How can politicians facing short-term constraints (particularly the need to be re-elected every few years) be expected to take the necessary decisions that require long-term and, probably, quite painful change on the part of the citizens who get to vote for them?
This is where a citizens’ assembly could help, as the experience in Ireland shows. The country’s ban on abortion was an intractable problem that generation after generation of political leaders had failed to resolve. In 2016, under intense domestic and international pressure, the Irish government established a citizens’ assembly and tasked it with coming up with recommendations. It met over the course of five long weekends spread across five months. The 99 citizen members heard from expert witnesses, advocates and women who had been affected by Ireland’s abortion ban. In carefully facilitated roundtable discussions the members deliberated on the subject, producing a series of recommendations that were then sent back to parliament. A special all-party committee of parliament spent a number of months debating the recommendations. The result of this was the decision to have a referendum, which passed by a two-thirds majority in the summer of 2018.
In Britain, the Extinction Rebellion group believes that a citizens’ assemblycould play a similarly important role in addressing the climate emergency. At the heart of a citizens’ assembly is random selection: in much the same way as for jury duty, regular citizens are selected at random. They have not run for office; they are not there to represent special interests. The citizen members are there to represent themselves, and thereby the greater population, of which they are a representative sample.

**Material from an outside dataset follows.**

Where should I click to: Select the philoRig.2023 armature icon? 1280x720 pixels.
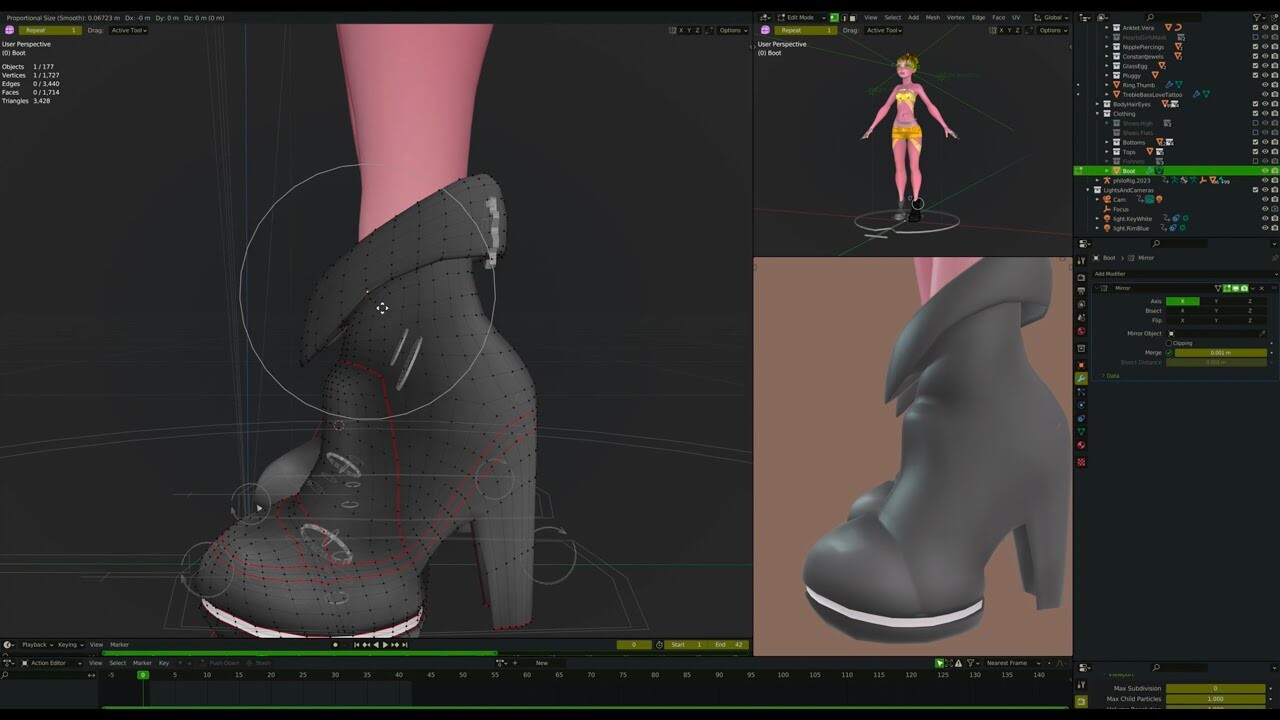pos(1106,181)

This is bringing “disorganised society” into the room – giving regular citizens a voice in helping to drive debates on important public policy. These citizens, in turn, are put in the special position of informing and educating the political classes – helping our political leaders to work through the complexities of a difficult issue; informing them of aspects they might not have considered before; giving them a sense of where citizens might be prepared to go; even providing some degree of political cover.